Study text:
When is a mistake a gift? When you (that is to say I) learn from it. Mistakes don’t bother me much. As I make a truckload of them daily, this is a very good thing.
Today’s Covid Card story is one of mistakes, surprises, memories, haste, the fast pace of modern life, and the ease in which some of us miss what is right in front of our faces.
The artist is Marvin Beerbohm. And I’ll begin with a failure to stop and smell the traffic emissions aka the fast pace of modern life.
My partner, Neil, and I were running errands yesterday. I believe he had 2.5 for every one of mine so I spent a fair amount of time sitting in the car in parking lots. My list of personal rules is one for a different blog, but rule number 3 or 4 is to never be caught in the world with nothing to do. As a result of this rule, I had a complete compliment (actually, it was a complement, though I do praise my supplies highly) of drawing supplies. In parking lot number one, I whipped out my phone and started searching for today’s post office muralist. Normally, I would use my laptop, which is much more efficient.
After quickly dismissing a few artists, I landed on (not literally) Marvin Beerbohm. As his work is in my favorite social realist style, I enjoyed looking at it, but I felt I’d already paid homage to this style in many Covid Cards. Then I landed on a right fun little gem and I started drawing. By the time the errands were done, the card was almost entirely sketched out.
Having finished the card last night, this morning it was time to learn something about this Beerbohm fellow.
One of the first things I learned is that Beerbohm was not the artist who created the aforementioned “right fun little gem.” And thus…haste and error. I’m not going to tell you which piece I was referring to because I don’t believe in taking the fun out of life for others or in hand holding. And what’s more, I am not above subjecting others to my form of fun.
Next, I learned that the Toronto-born artist spent most of his life in Michigan and that he painted a mural in a post office less than 10 miles from the town where I grow up. While this doesn’t qualify as failing to see something that was right in front of my face, I think it does qualify as a sad footnote to the whole Federal Arts Project of the early 1900s (I should have known about this little piece of art and culture that I had free and easy access to) and it does lead directly to missing something that was right in front of my face (and a memory).

The task:
Please answer these questions about the Covid Card post, one line each:
1. What did the writer use to search for the muralist in the first parking lot?
2. In what style is Marvin Beerbohm's work?
3. In which city was Beerbohm born?

Record extracts:
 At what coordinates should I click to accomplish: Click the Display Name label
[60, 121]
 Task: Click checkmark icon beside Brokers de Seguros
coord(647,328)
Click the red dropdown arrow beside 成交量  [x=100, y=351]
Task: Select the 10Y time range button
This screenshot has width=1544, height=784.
==
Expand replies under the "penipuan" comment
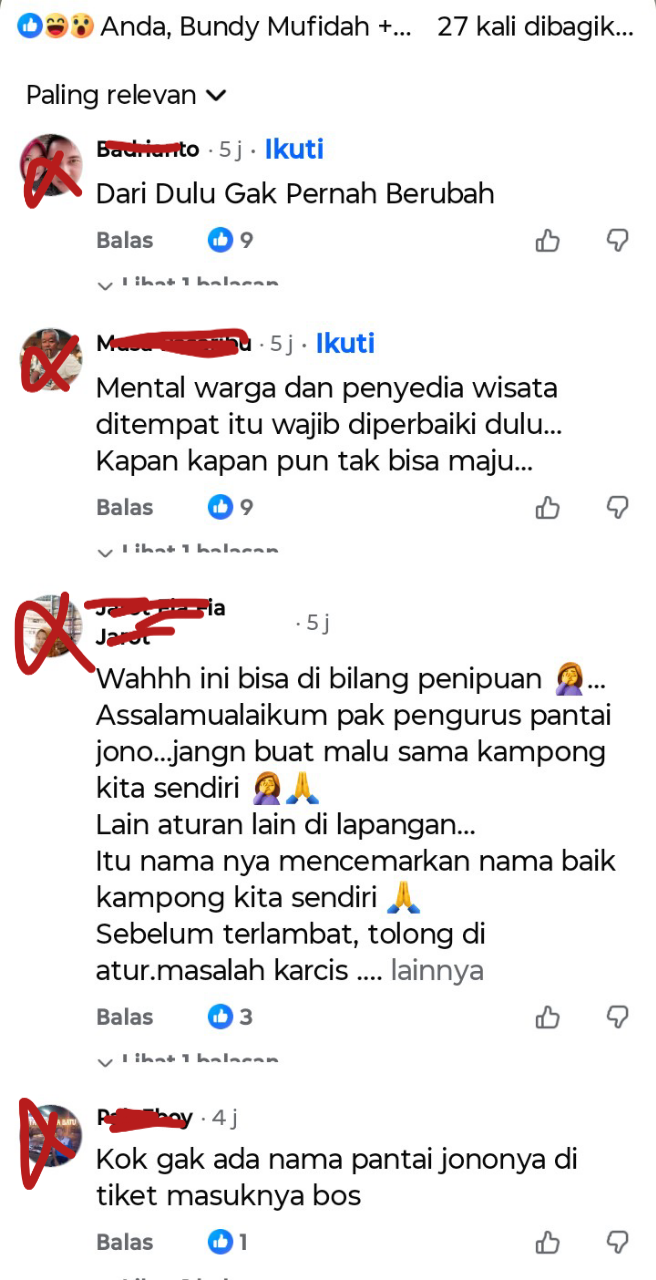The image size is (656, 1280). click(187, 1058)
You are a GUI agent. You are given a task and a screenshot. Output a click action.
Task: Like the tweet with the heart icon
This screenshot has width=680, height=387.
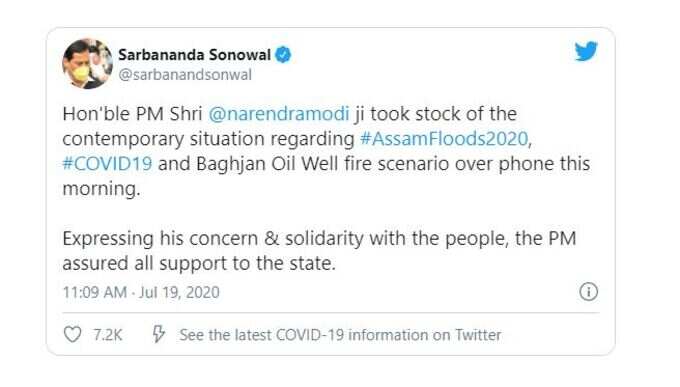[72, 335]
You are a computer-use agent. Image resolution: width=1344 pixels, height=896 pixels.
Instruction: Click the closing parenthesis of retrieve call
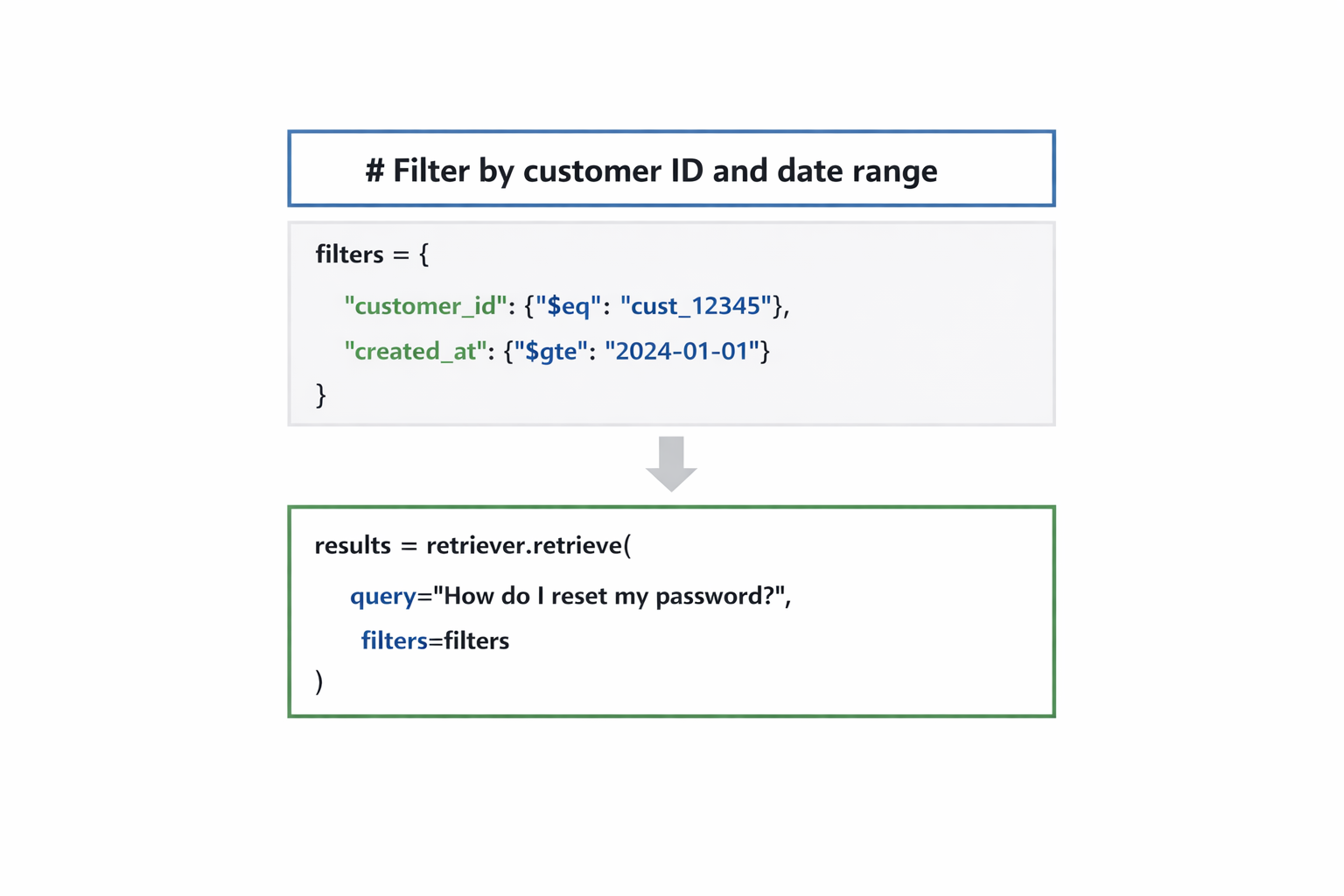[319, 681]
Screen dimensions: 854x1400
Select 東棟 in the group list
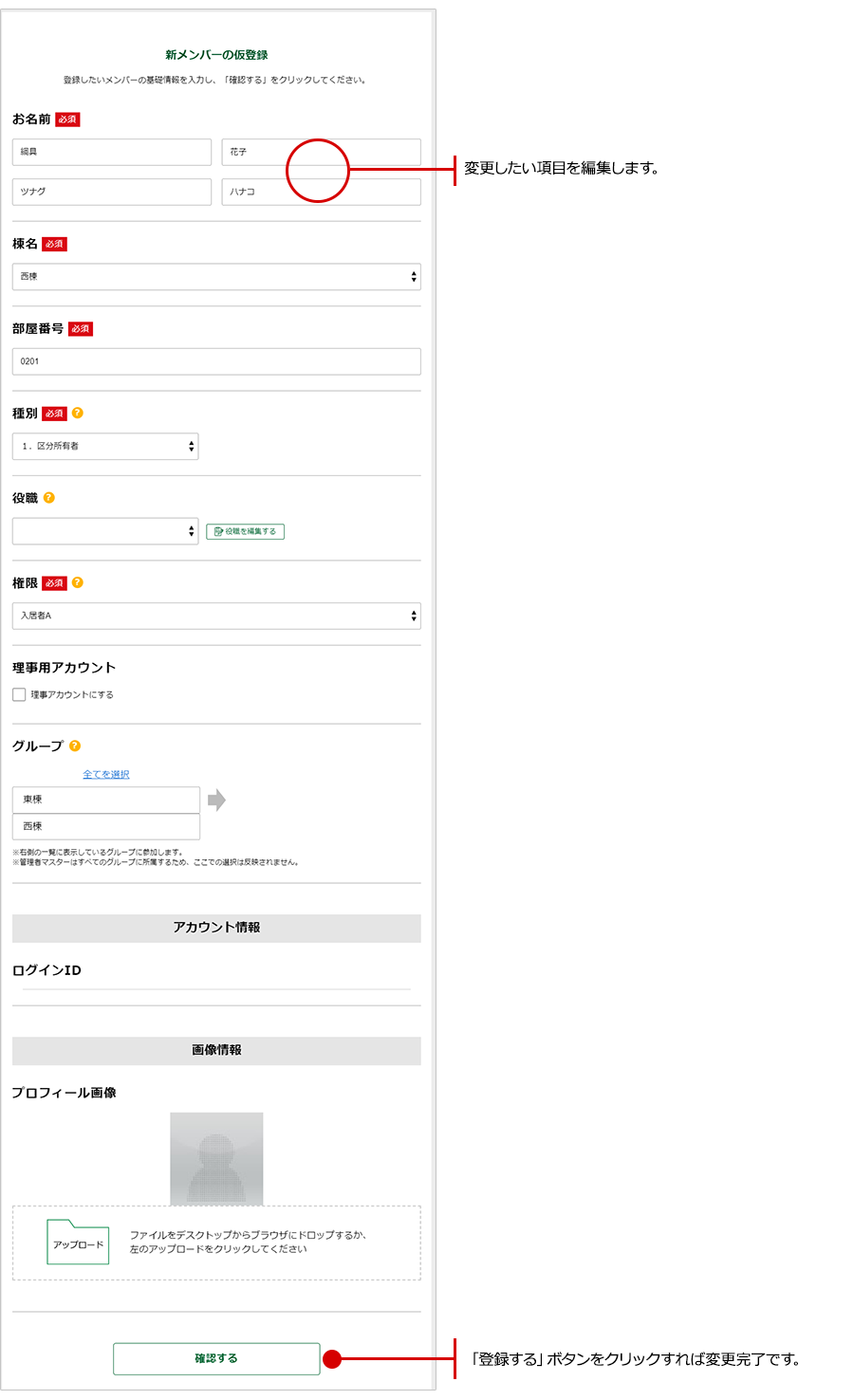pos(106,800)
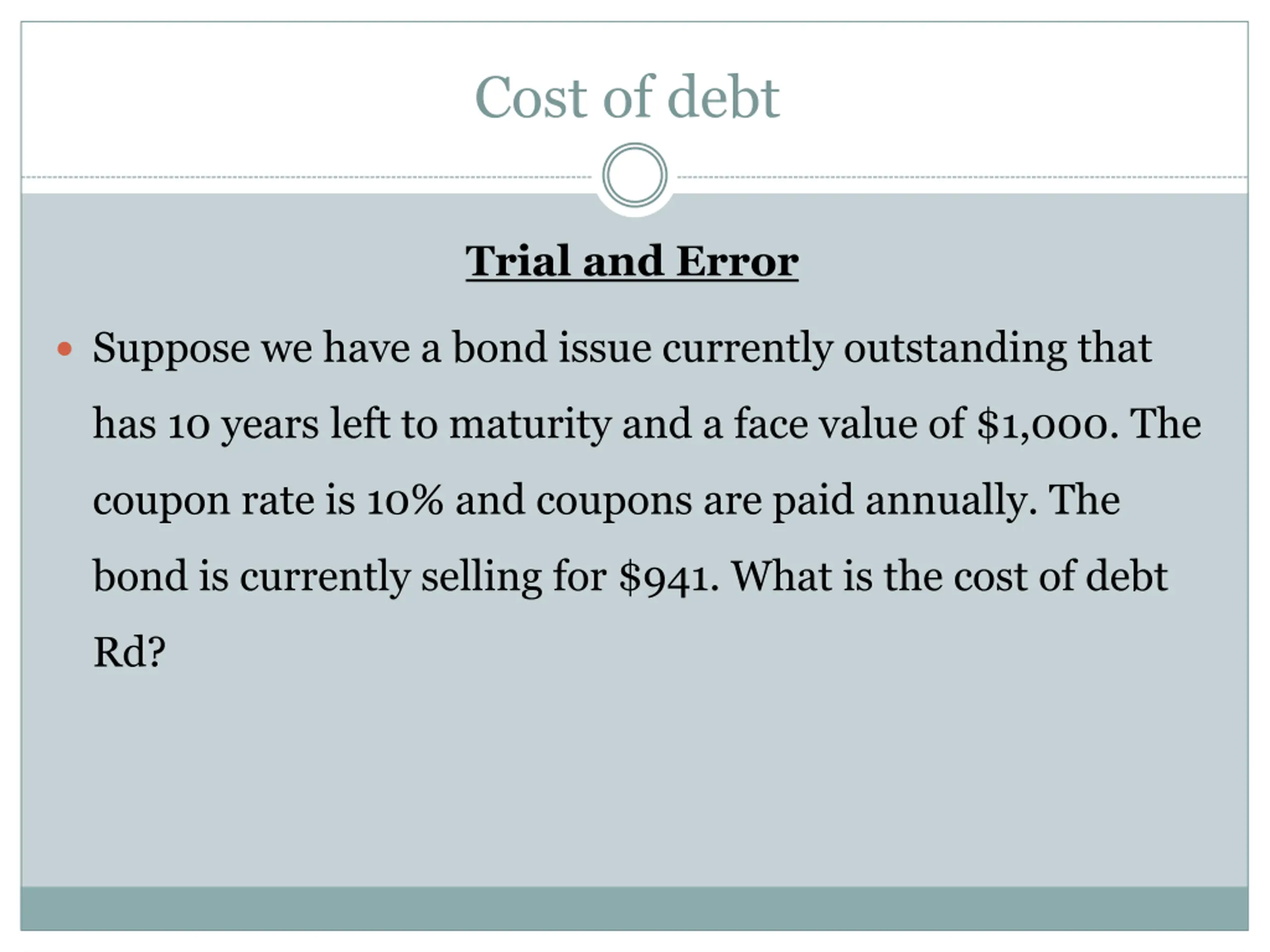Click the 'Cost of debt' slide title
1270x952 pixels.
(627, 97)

Task result:
1. A phone.
2. Social realist.
3. Toronto.